- Task brief:
The entries below contain pictures, which are to be left out; write out exactly, and only, the lines from the line with "Toggle the Đã nhận checkbox" up to and including the line with "831x632 pixels.".

Dataset records:
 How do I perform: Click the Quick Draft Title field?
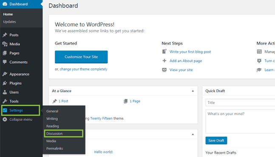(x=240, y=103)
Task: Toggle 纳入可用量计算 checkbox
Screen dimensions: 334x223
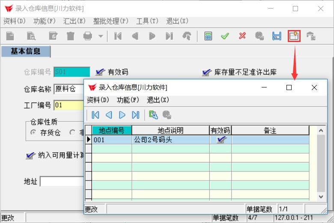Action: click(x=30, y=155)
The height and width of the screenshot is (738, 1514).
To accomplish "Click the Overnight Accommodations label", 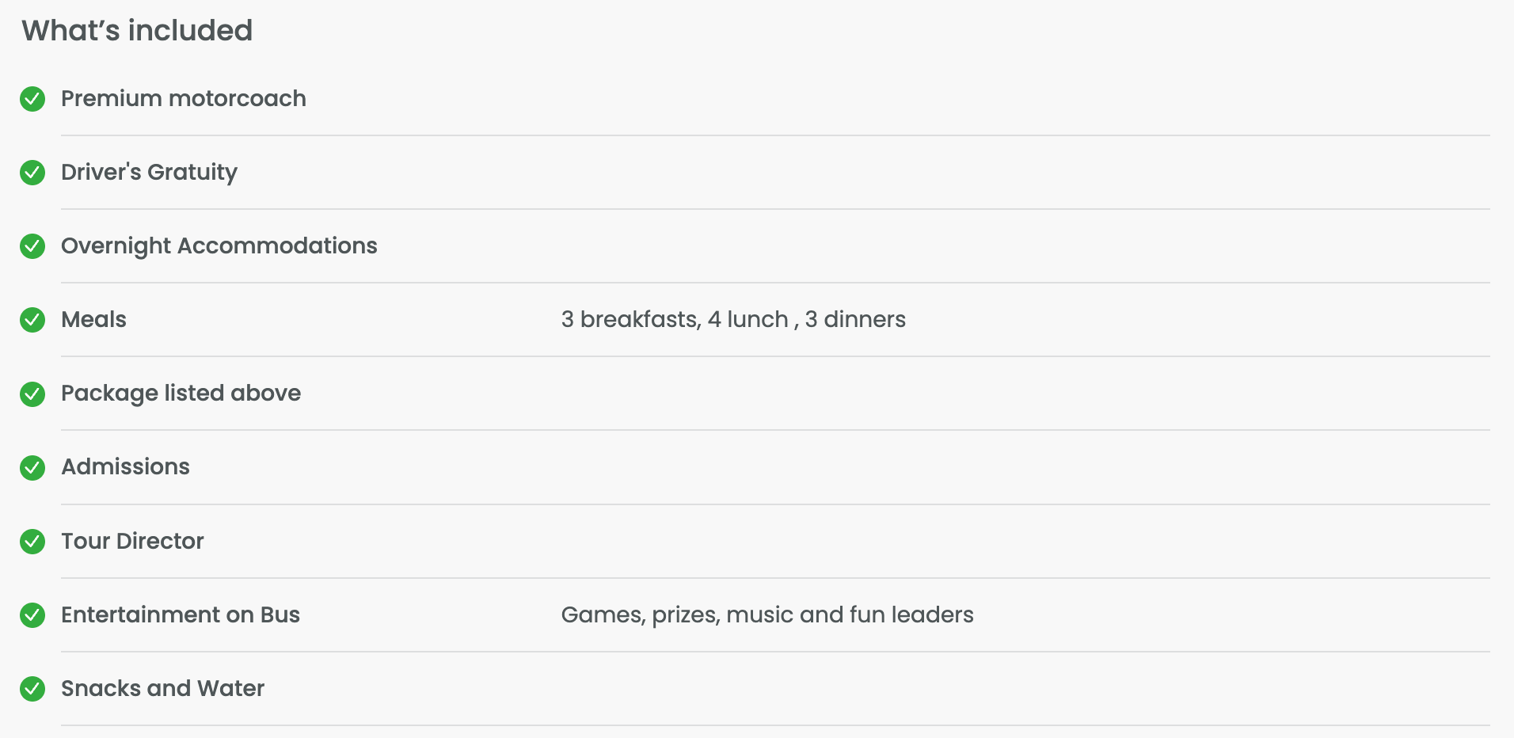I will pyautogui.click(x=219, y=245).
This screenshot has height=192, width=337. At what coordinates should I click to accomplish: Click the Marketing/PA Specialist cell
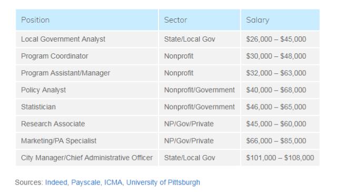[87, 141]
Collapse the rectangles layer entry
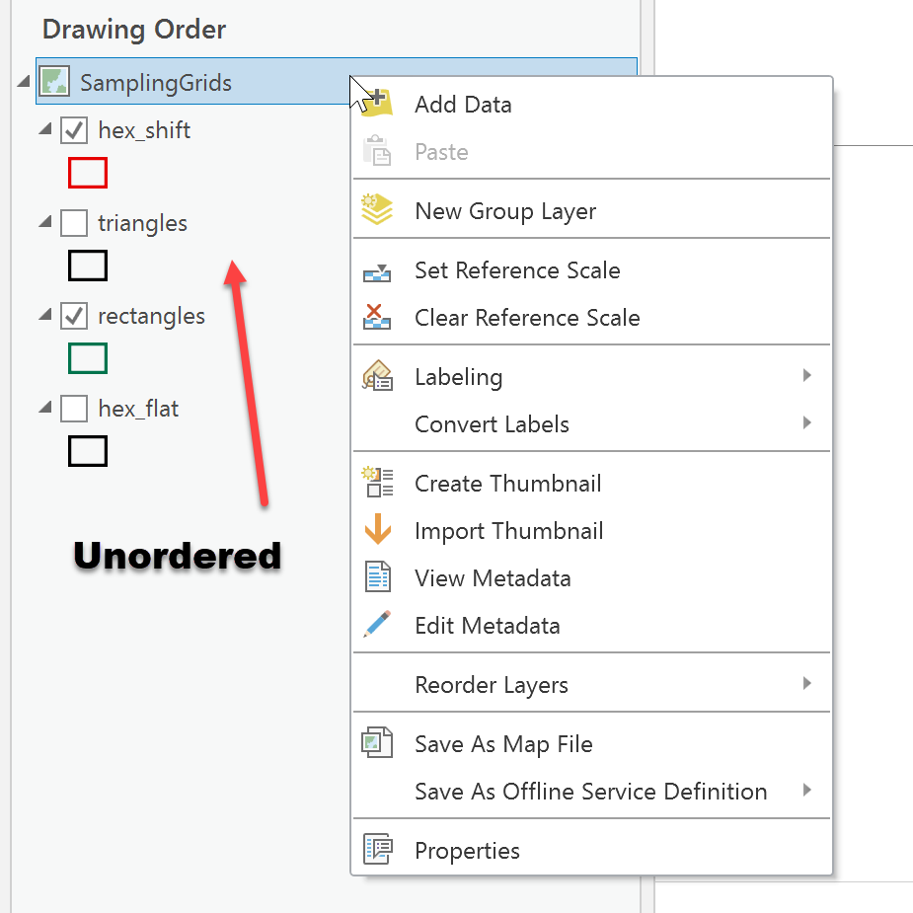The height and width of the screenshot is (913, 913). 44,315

* * *

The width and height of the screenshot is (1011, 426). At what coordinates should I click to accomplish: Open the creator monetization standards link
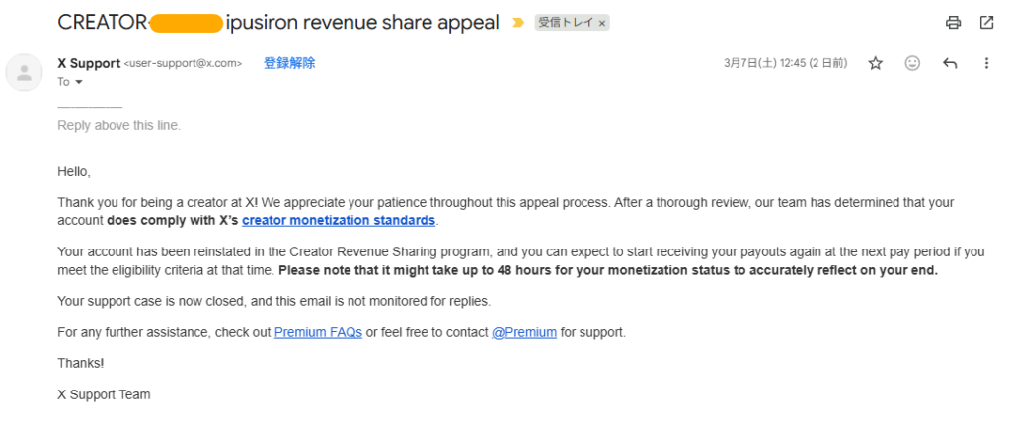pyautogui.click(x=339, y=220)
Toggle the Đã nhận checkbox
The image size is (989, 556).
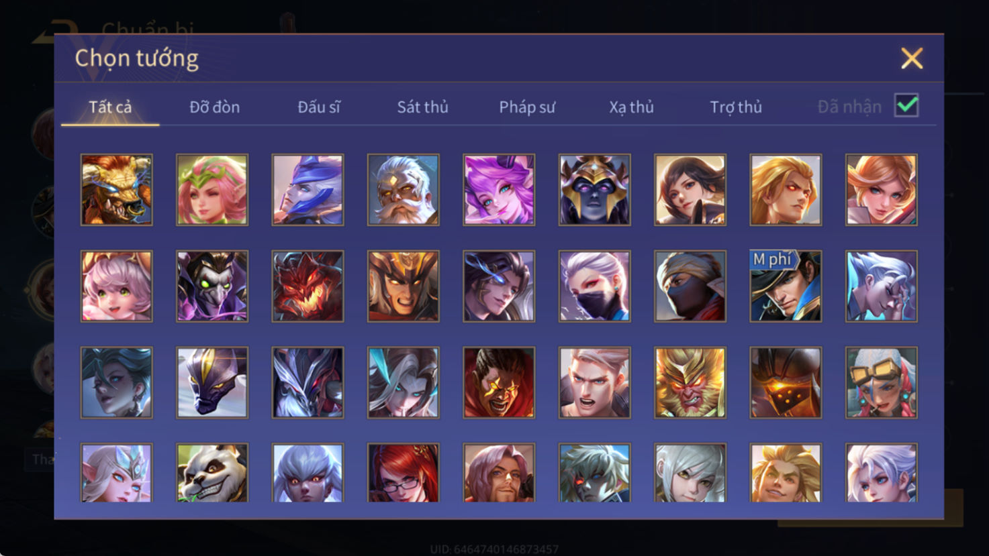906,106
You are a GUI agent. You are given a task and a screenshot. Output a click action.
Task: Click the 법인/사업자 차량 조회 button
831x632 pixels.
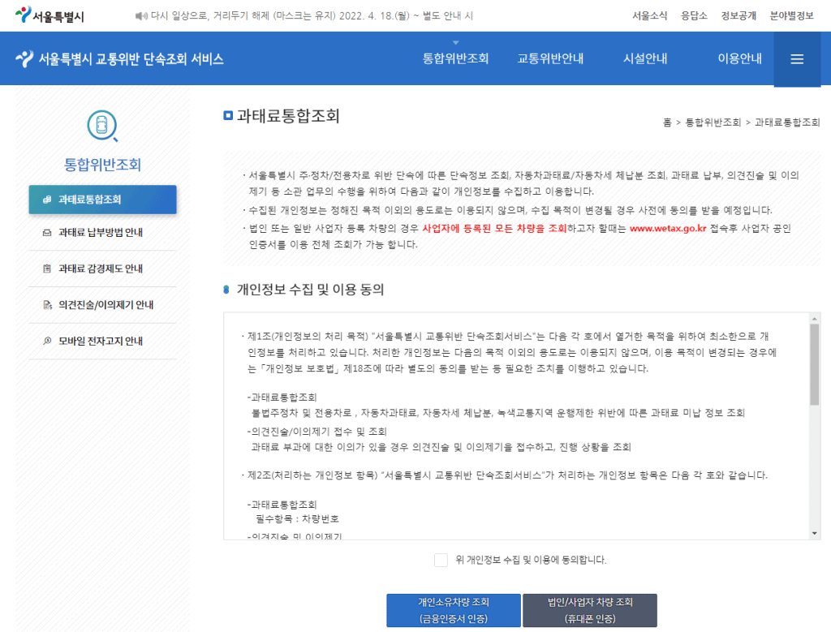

- Solved exercise:
Toggle the Đã nhận checkbox
The image size is (989, 556).
906,106
You are a GUI agent. You are given a task and a screenshot. Output a click action.
Task: Click the 법인/사업자 차량 조회 button
831x632 pixels.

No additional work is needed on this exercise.